Industrial machining is constantly evolving. With the development of new machining equipment, it has become quite difficult to understand the differences between the different processes.
Whether it’s for small series machining or for producing larger parts, manufacturers can customize the design of these machines and create unique shapes and sizes, using a variety of machining techniques and tools.
It can be difficult to understand the various techniques used and their roles, In this article, our industrial machining specialists will introduce you to the 3 most widely used machining techniques by professionals in this industry.
The 3 most widely used machining techniques
Machining operations are usually classified into 3 main processes:
Each machining technique requires a specific machine tool. There are also other machining operations that fall into alternative categories, including boring, sawing, shaping and broaching, which we will go into more detail about later.
Machining technique #1: turning
Turning is a machining technique in which the machine tool rotates at a specific speed so that the blades cut parts of the workpiece. The objective is to create a cylindrical or conical part.
There are several types of turning, and each element of the process can be customized to meet different industrial machinery design needs.
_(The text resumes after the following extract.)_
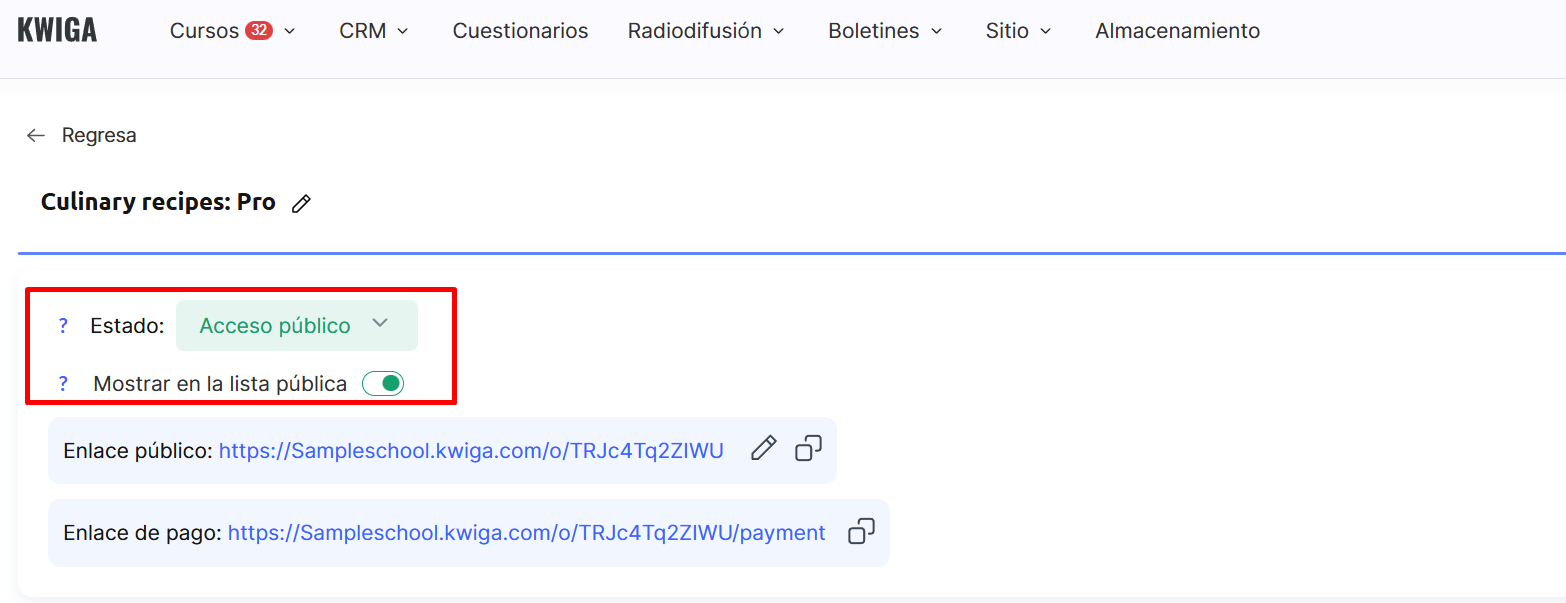The height and width of the screenshot is (603, 1566).
Task: Click the back arrow icon
Action: (36, 135)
This machining process can be used to create a wide variety of finished products, since it is possible to work both inside and outside the part:
- Internal turning: jig boring, centering, boring and grooving
- External turning: facing, straight turning, bevelling, grooving and threading
Turning can be done manually or with the help of a computer.
Machining technique #2: milling
Milling is an extremely flexible machining technique because the cutting tools can perform a wide variety of movements. In milling processes, the workpiece is attached to a moving worktable that adjusts to direct it towards fixed or moving cutting tools.
A wide variety of tools can be used for this process, but the ones that are specifically designed for this purpose are called milling machines. These machine tools come in different shapes and sizes, and their placement of flutes and teeth can vary, enabling the creation of complex designs.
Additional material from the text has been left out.